A B C D E F G H I J K L M N O P Q R S T U V W X Z

Lev Nussimbaum

Birth:1906

Death:1942

A man caught between East and West. Lev Nussimbaum was born on a train in tsarist Russia during the 1905 revolution. His father was a Baku oil magnet, his mother a political dissenter who committed suicide a few years later, reportedly by drinking acid. Nussimbaum grew up in Azerbaijan, came of age as Bolsheviks seized power, fled east into central Asia and Persia, then west along the well-trodden White Russian route, across the Black Sea to Constantinople, then to Paris and finally Berlin in 1921. By the mid-1930s, Nussimbaum, also known as Kurban Said, was an internationally famous writer. An authority on Russia and central Asia, his writing was voluminous - he had written 16 books by the time he was 30, a biographer of Muhammad (PBUH), Stalin and Tsar Nicholas II. His 1931 biography of Stalin was a warning that many refused to believe.
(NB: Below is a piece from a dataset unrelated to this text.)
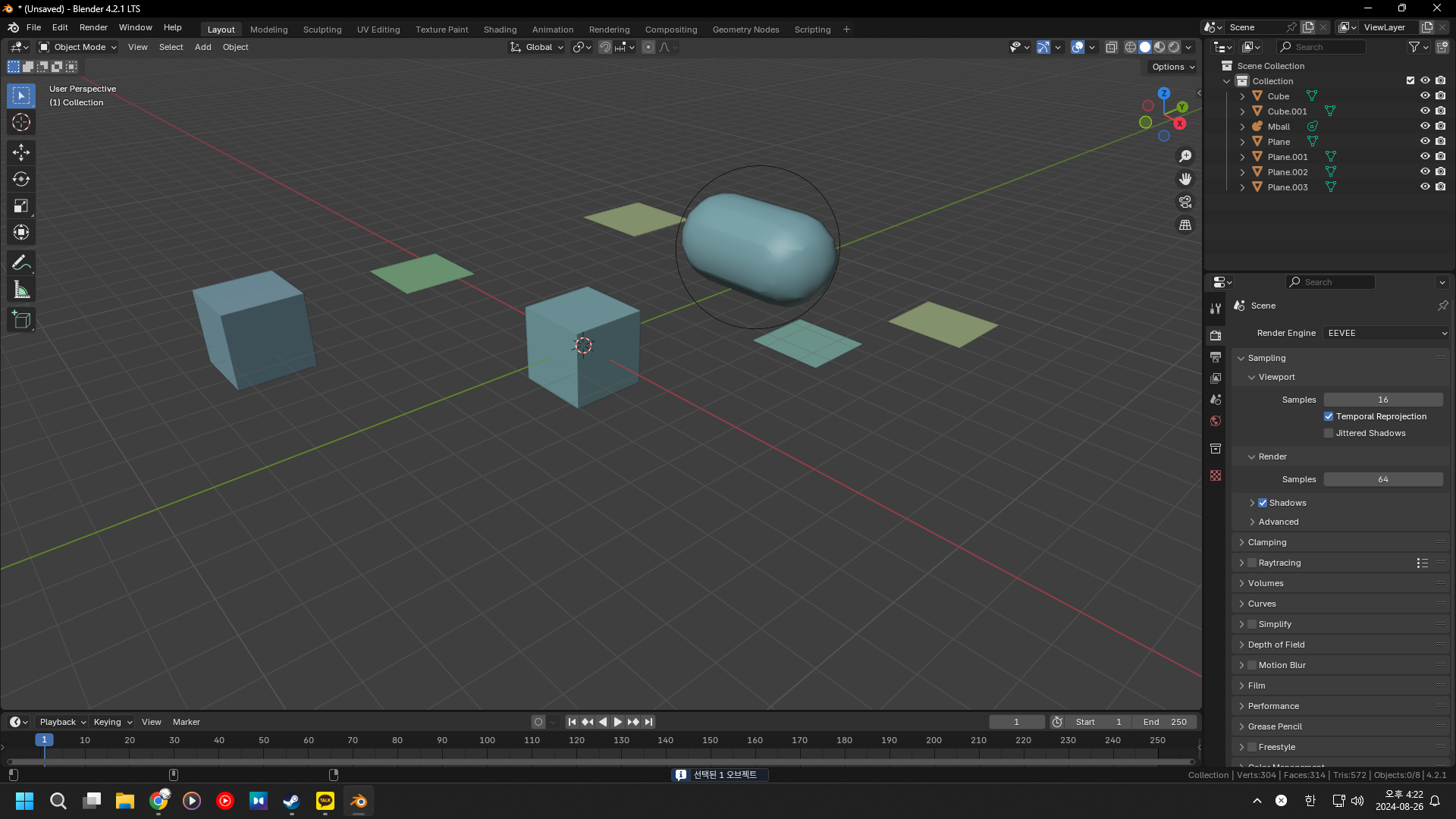Hide Mball in the outliner

click(x=1425, y=126)
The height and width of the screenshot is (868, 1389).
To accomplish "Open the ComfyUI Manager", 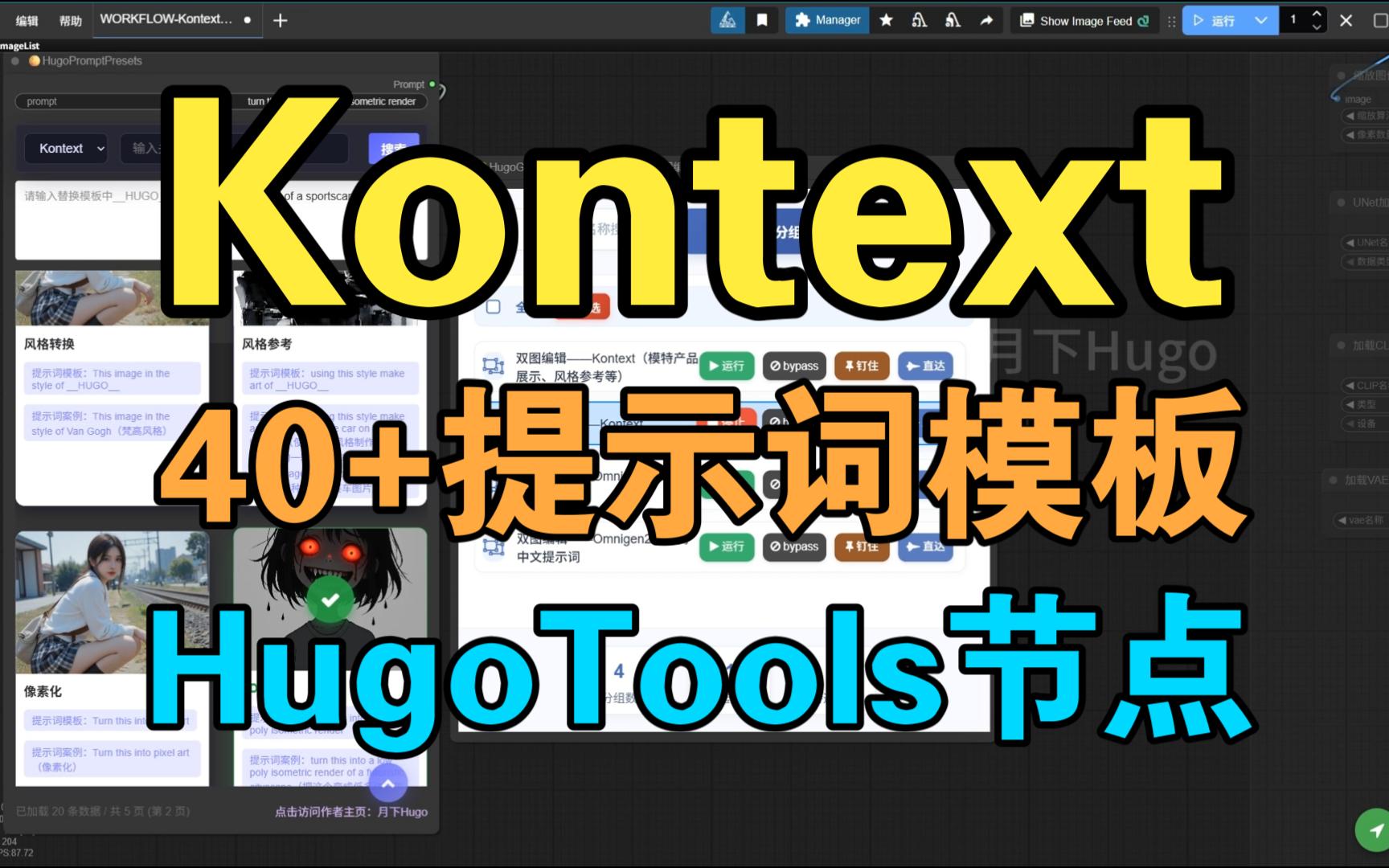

He is best known now as the enigmatic author of Ali and Nino, a brilliantly funny and affecting fictional masterpiece of Transcaucasia. Written in 1937 about events 20 years earlier, when the Bolsheviks extinguished Azeri freedoms, 'Ali and Nino' was later published several times after his death without his identity being known - in Azerbaijan the book enjoys the status of national novel. Nussimbaum was an Orientalist, who converted to Islam, while he was in Germany, and kept a copy of Qur'an by his bed. He was shy of his Jewish roots, first because he preferred the robust glamour of the Islamic east, then in fascist Europe out of expediency. Among his titles is Allah is Great: The Decline and Rise of the Islamic World. Nussimbaum's life is deeply moving. He was deserted by his unfaithful wife, and his work was banned in Germany where he had made his name. His royalties were in bank accounts that he could not reach. Lev Nussimbaum lived anonymously in rooms in Italy, suffering from Raynaud's disease, which gradually immobilised his limbs and made him 'howl' with pain. Still in his mid-thirties, he became a thin and stooped figure, hobbling on a stick, weakly calling for Positano boys to fetch the morphine from the pharmacist whose bills he could not pay. Known as Essad Bey, he died from a painful wasting disease, penniless and alone in Positano in Fascist Italy.